Experts believe that the authorities are now aiming at solving the problem of independent access to information through the satellite dishes for the third – and the last – time in anticipation of the next presidential elections scheduled for the beginning of 2017 to ensure full control over information. In addition, a major international sports event, the 5th Asian Indoor and Martial Arts Games, will be hosted by Ashgabat in 2017, and according to anonymous sources in the government, the authorities want to block any information about possible incidents during the Games. Judging by the active steps already taken in Ashgabat, the government is taking a more resolute position this time.
Should this new campaign be successful, Radio Azatlyk will lose almost all of its audience inside Turkmenistan. People do not own short-wave radios as in the Soviet times, and the internet version of Azatlyq will continue to be blocked. With its popularity which has grown recently, and its broad and professional coverage of important topics, including human rights, the problem of the disappeared in the Turkmen prisons, security concerns on the Southern border, demolition of houses, and more, Radio Azatlyk has been an indispensable source of independent information for people in Turkmenistan. Residents of the country fear that they will be completely cut off from independent information now.

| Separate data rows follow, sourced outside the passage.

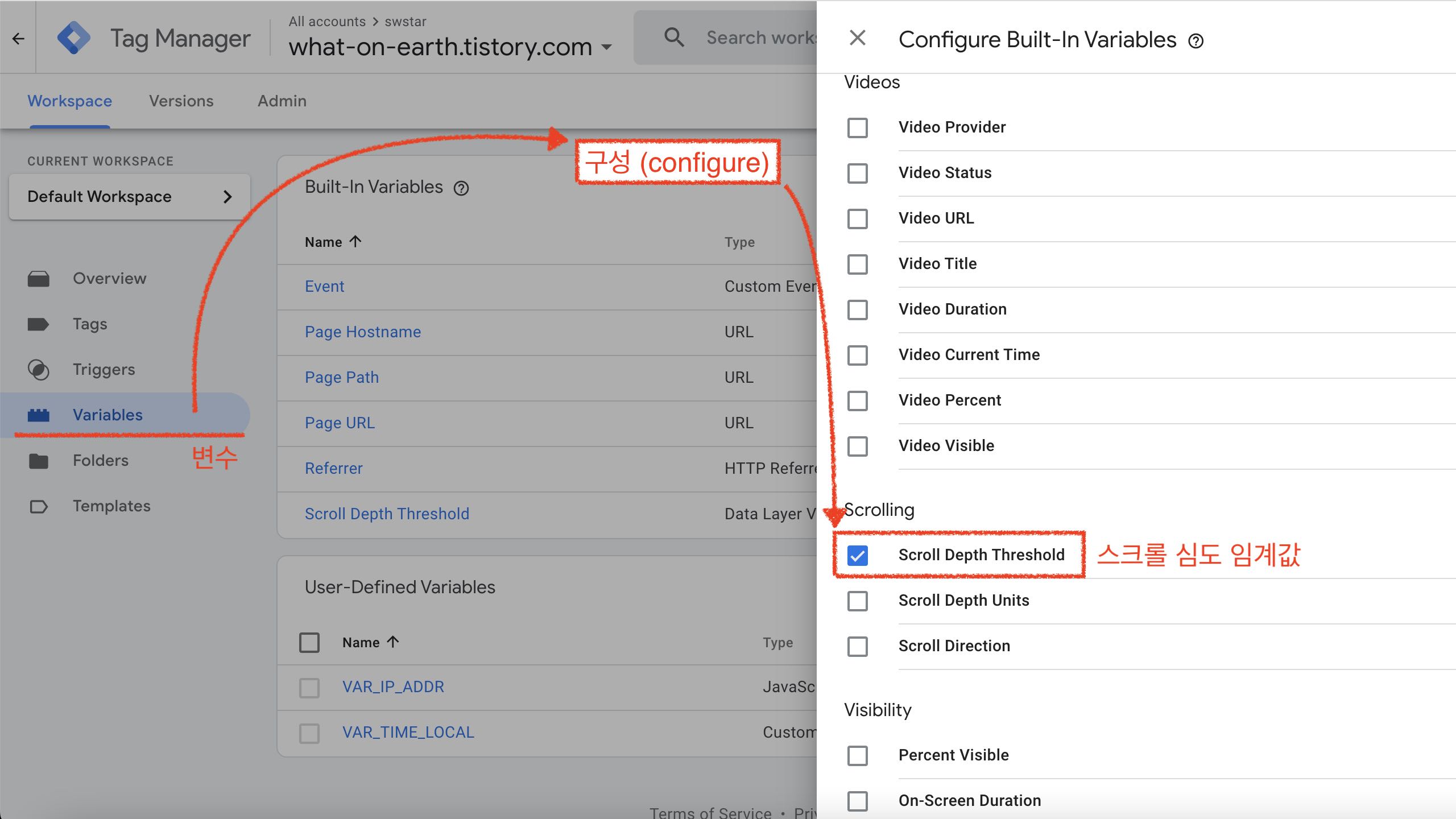Open the Templates section

point(111,506)
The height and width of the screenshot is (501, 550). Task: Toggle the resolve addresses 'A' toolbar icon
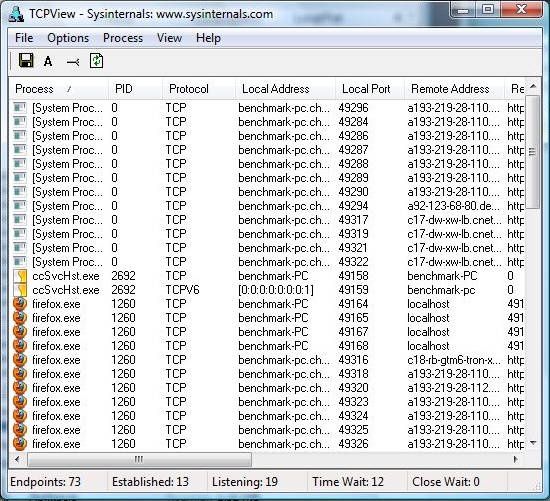(48, 61)

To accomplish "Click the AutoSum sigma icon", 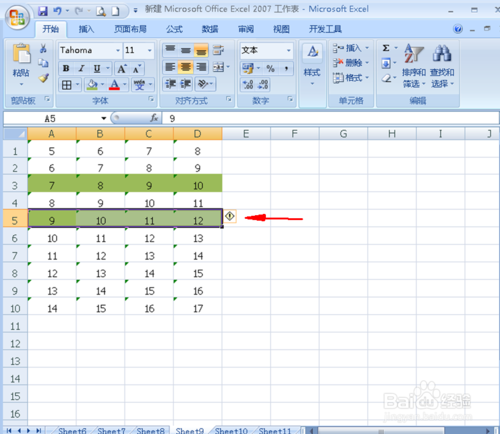I will pos(386,48).
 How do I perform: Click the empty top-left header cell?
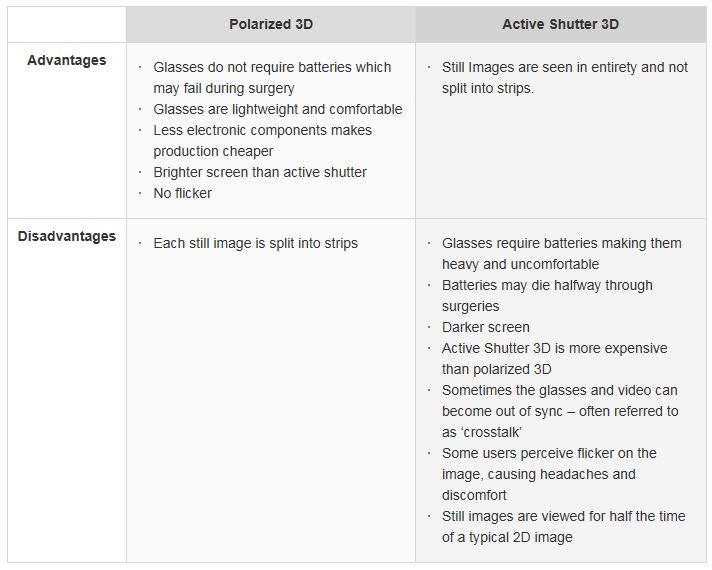[x=67, y=25]
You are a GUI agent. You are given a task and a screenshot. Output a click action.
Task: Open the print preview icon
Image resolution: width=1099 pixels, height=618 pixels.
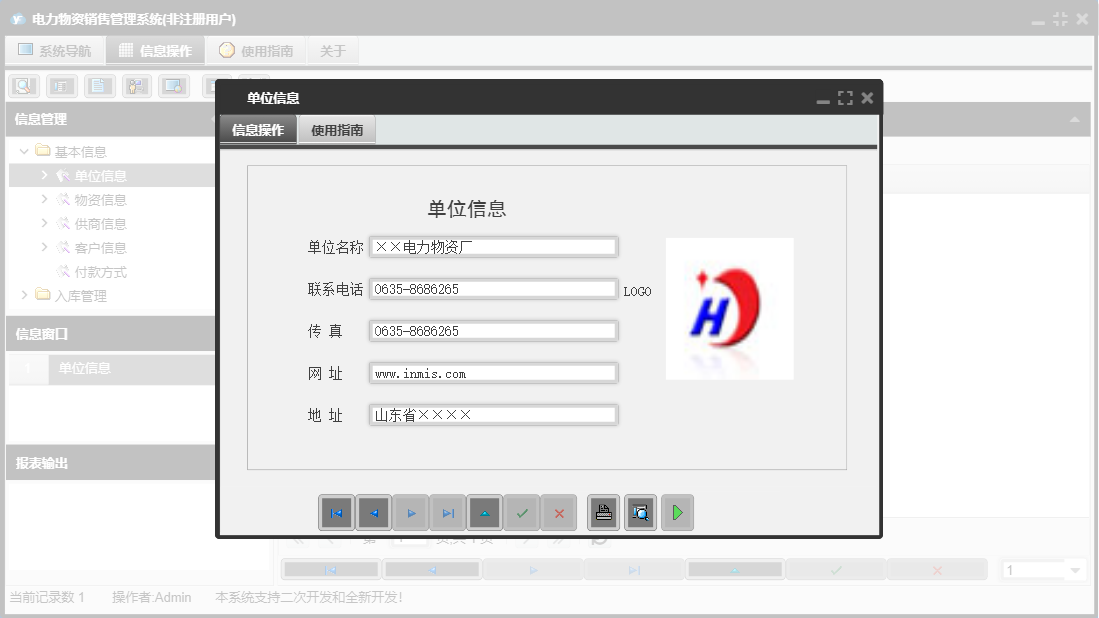pyautogui.click(x=641, y=512)
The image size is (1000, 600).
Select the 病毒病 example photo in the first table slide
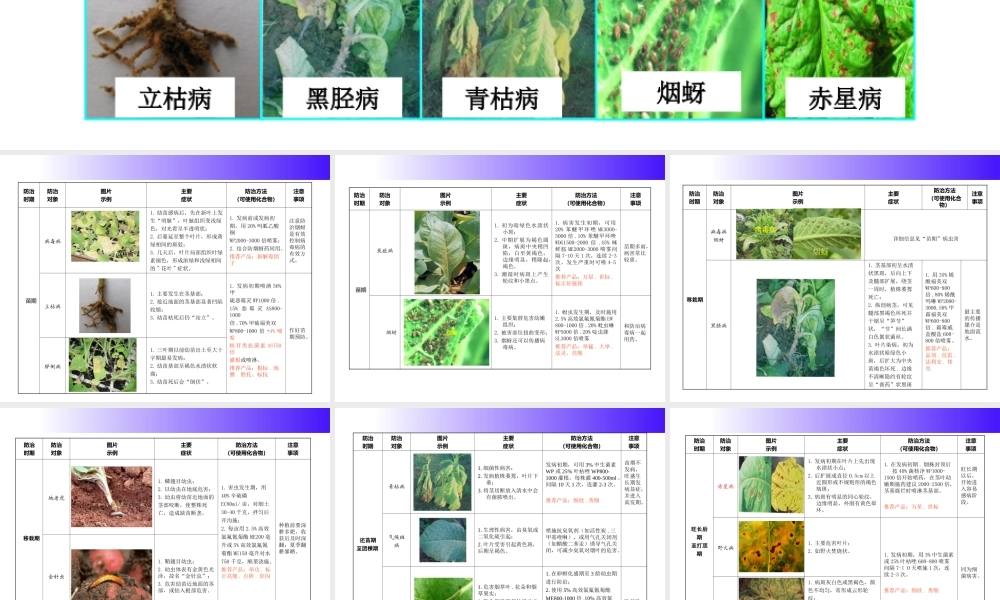pos(104,237)
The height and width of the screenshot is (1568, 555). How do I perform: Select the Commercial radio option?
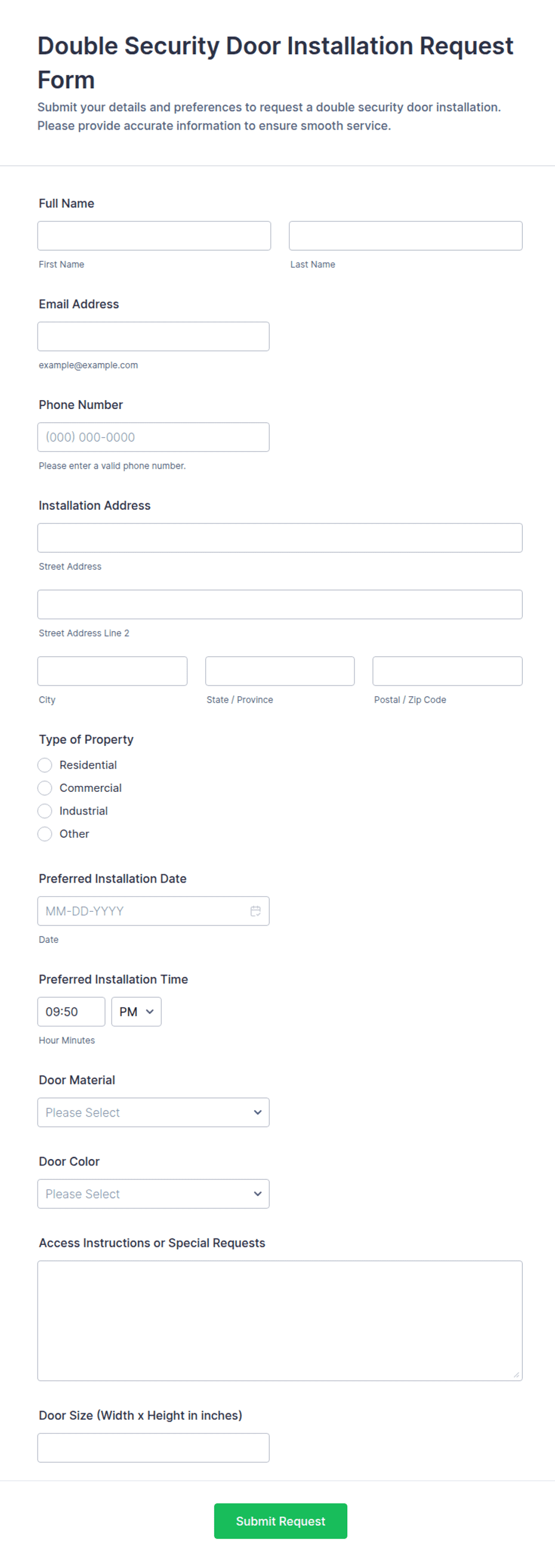pos(45,788)
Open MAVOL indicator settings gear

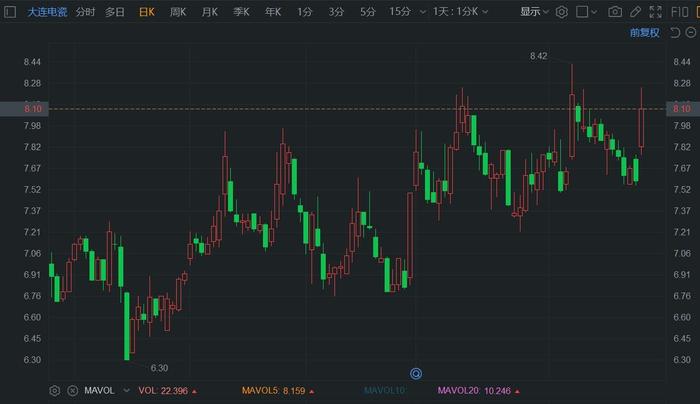click(55, 390)
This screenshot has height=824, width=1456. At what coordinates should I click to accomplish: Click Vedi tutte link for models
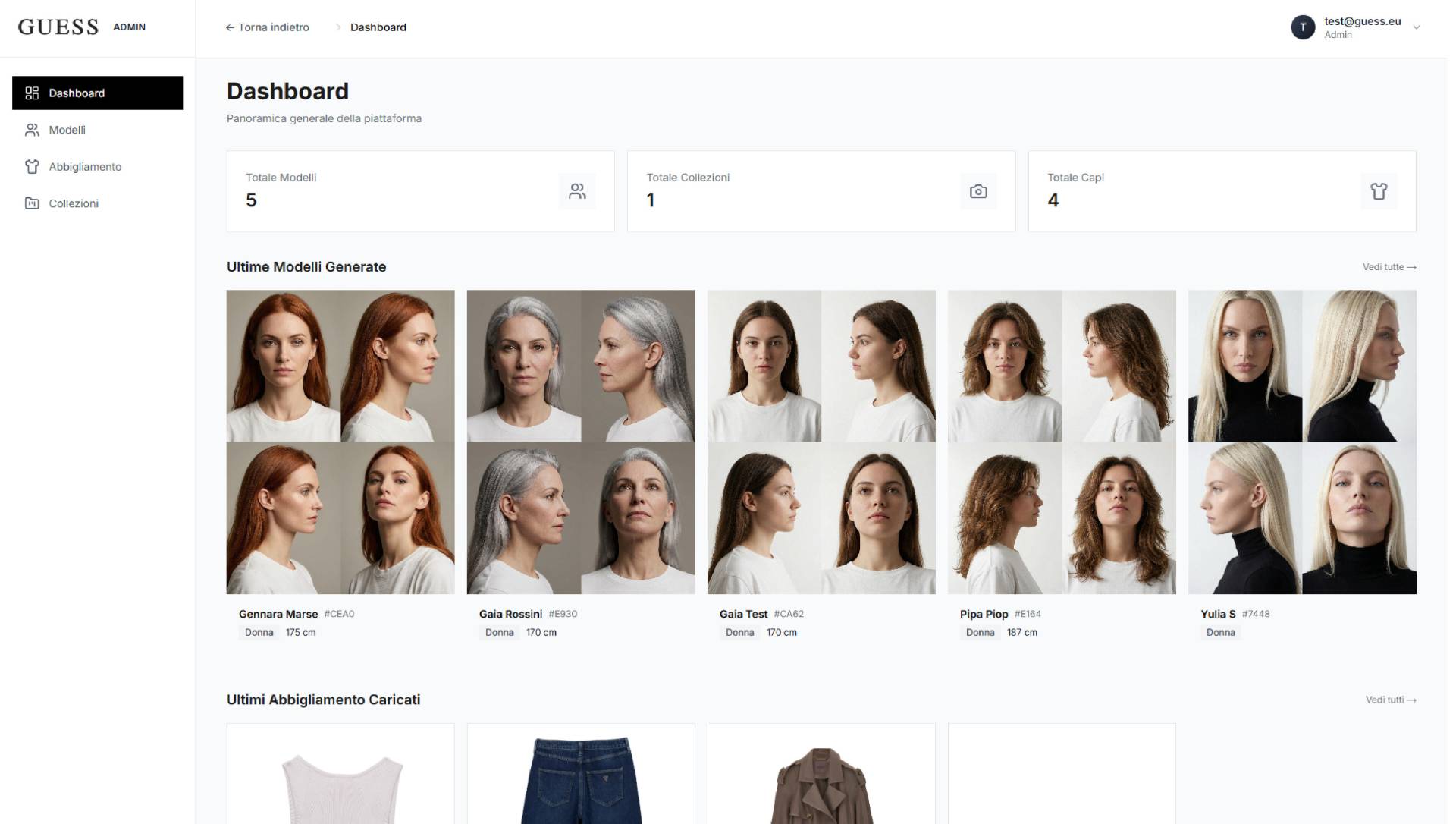click(x=1389, y=267)
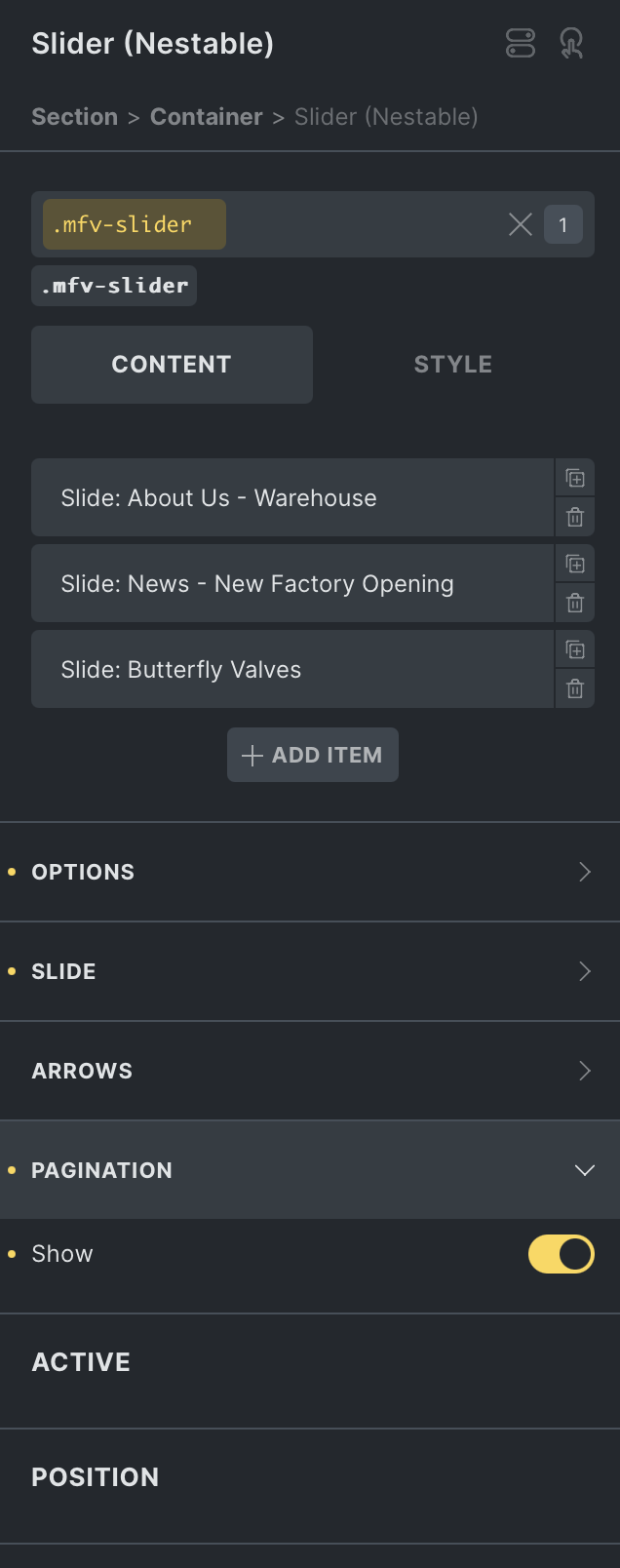620x1568 pixels.
Task: Select the Content tab
Action: pyautogui.click(x=172, y=365)
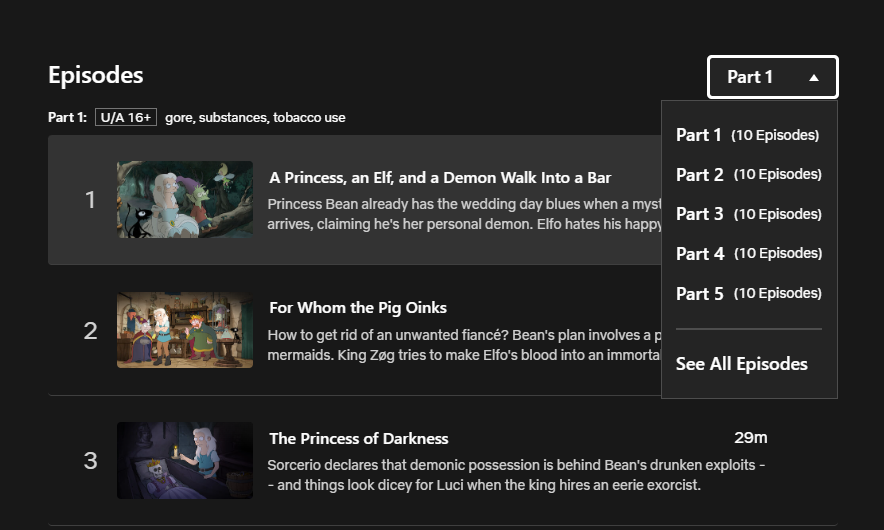
Task: Play episode 2 via its thumbnail
Action: pyautogui.click(x=185, y=330)
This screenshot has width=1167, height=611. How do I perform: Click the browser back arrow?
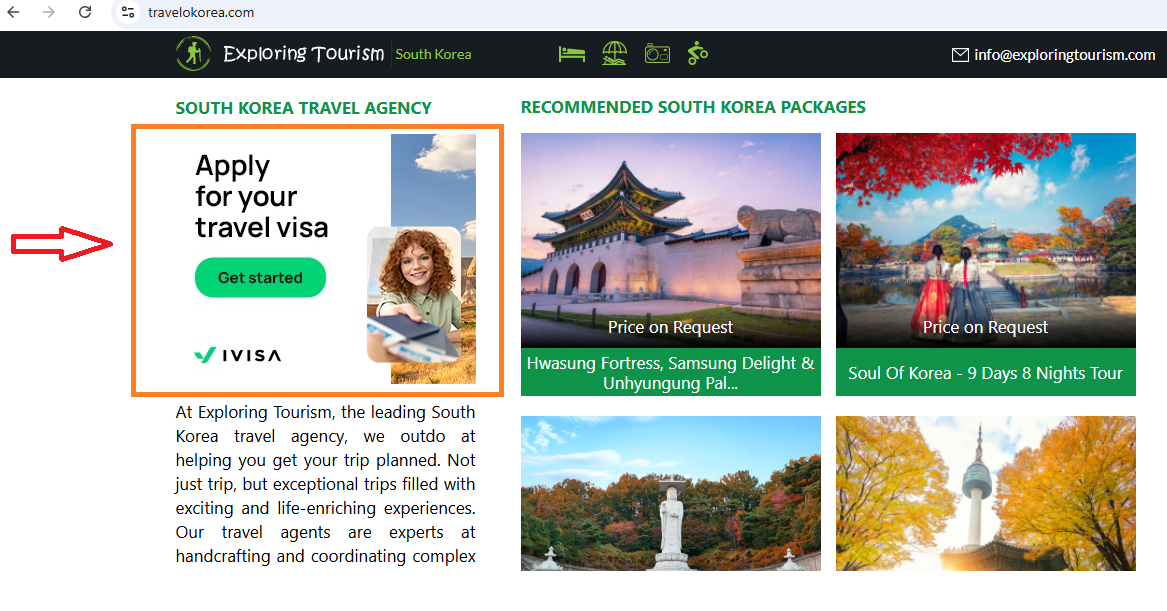pyautogui.click(x=13, y=12)
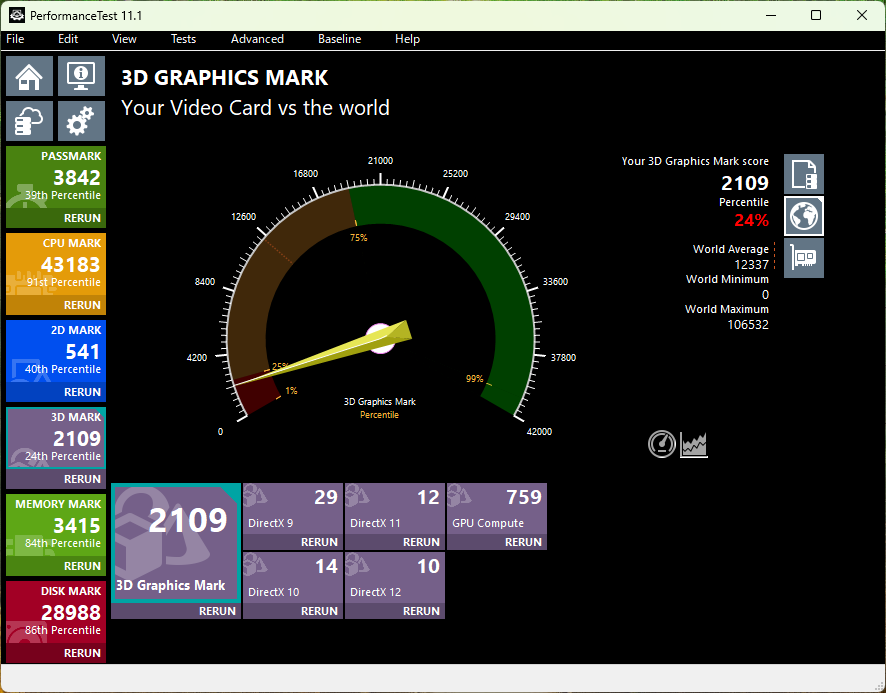Open the Advanced menu
The image size is (886, 693).
pos(257,39)
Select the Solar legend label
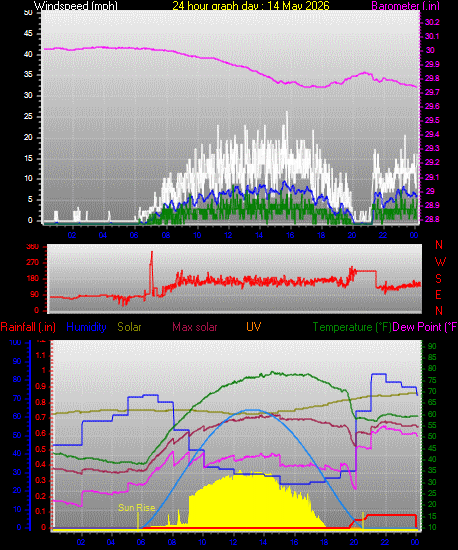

Independent experts and human rights defenders believe that only a prompt and strong reaction of governments of democratic states and international organisations may stop this campaign. They should immediately engage in dialogue with the Turkmenistan government and explain to it that these actions are a direct and clear violation of internationally recognised right to access to information and it will have a huge detrimental impact on the prospects of engagement of Turkmenistan with the international community, including cooperation in energy and security areas.